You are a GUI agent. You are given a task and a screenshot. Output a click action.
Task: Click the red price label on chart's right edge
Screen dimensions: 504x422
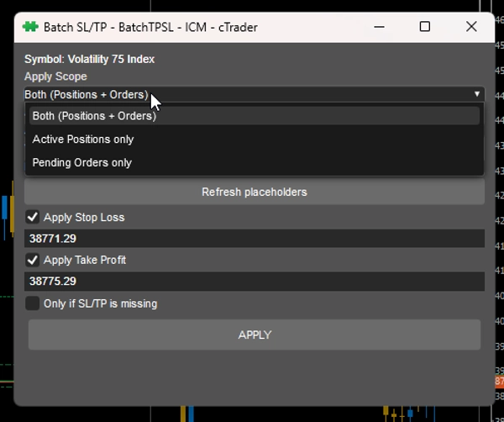click(500, 382)
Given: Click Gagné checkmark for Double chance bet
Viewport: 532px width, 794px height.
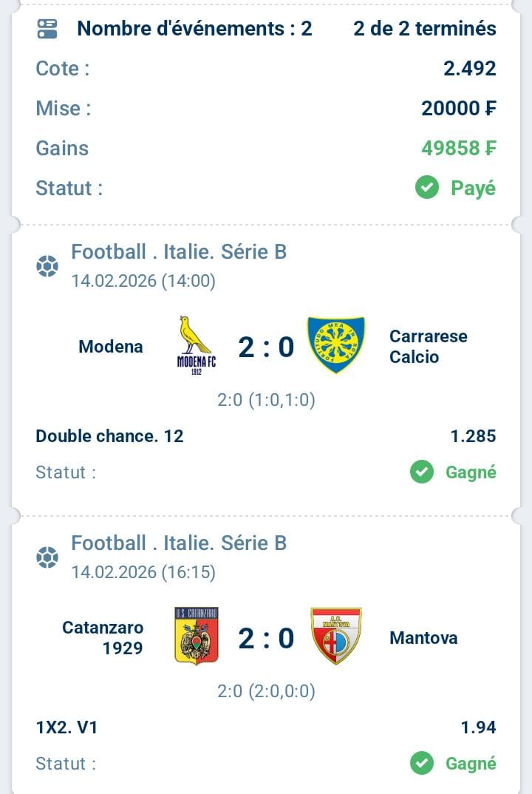Looking at the screenshot, I should [422, 472].
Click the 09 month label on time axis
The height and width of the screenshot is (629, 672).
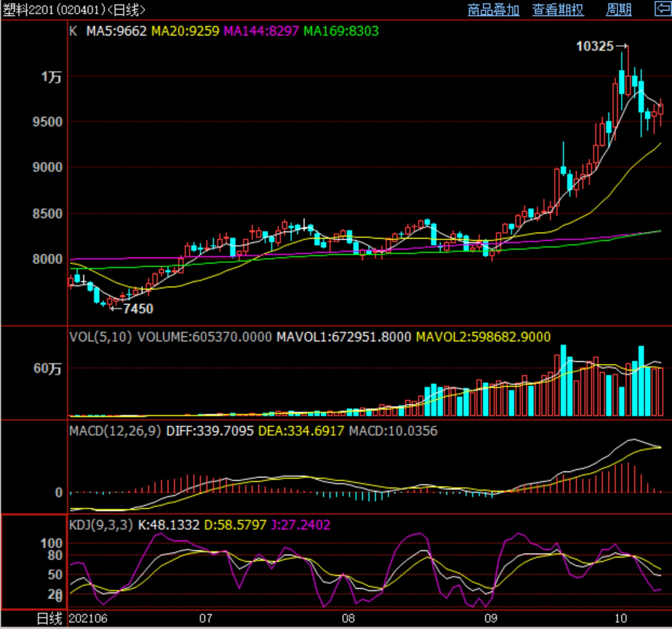tap(491, 619)
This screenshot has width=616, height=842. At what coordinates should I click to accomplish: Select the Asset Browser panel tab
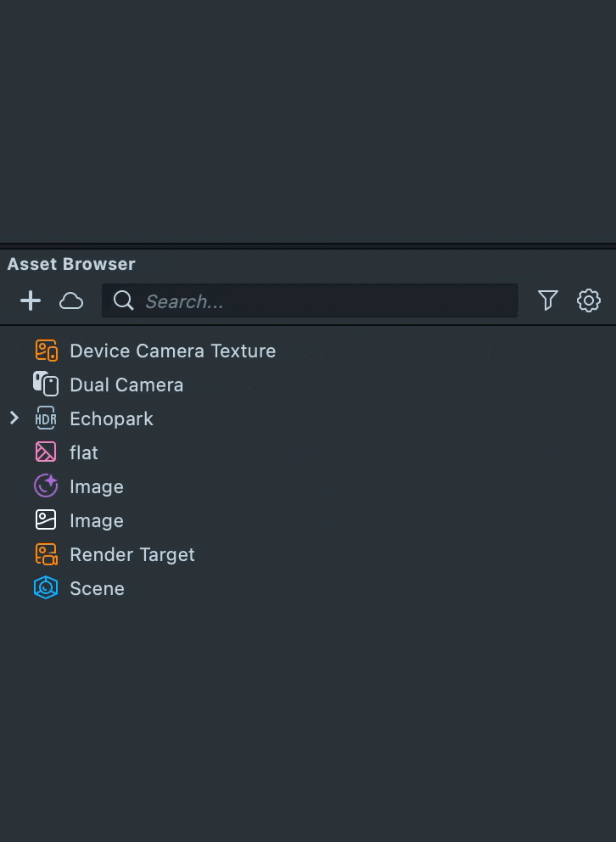pyautogui.click(x=71, y=264)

Exercise directions:
Search the material for the word "label" and copy every matching line.

Answer space:
Task: Click the red price label on chart's right edge
Click the 09 month label on time axis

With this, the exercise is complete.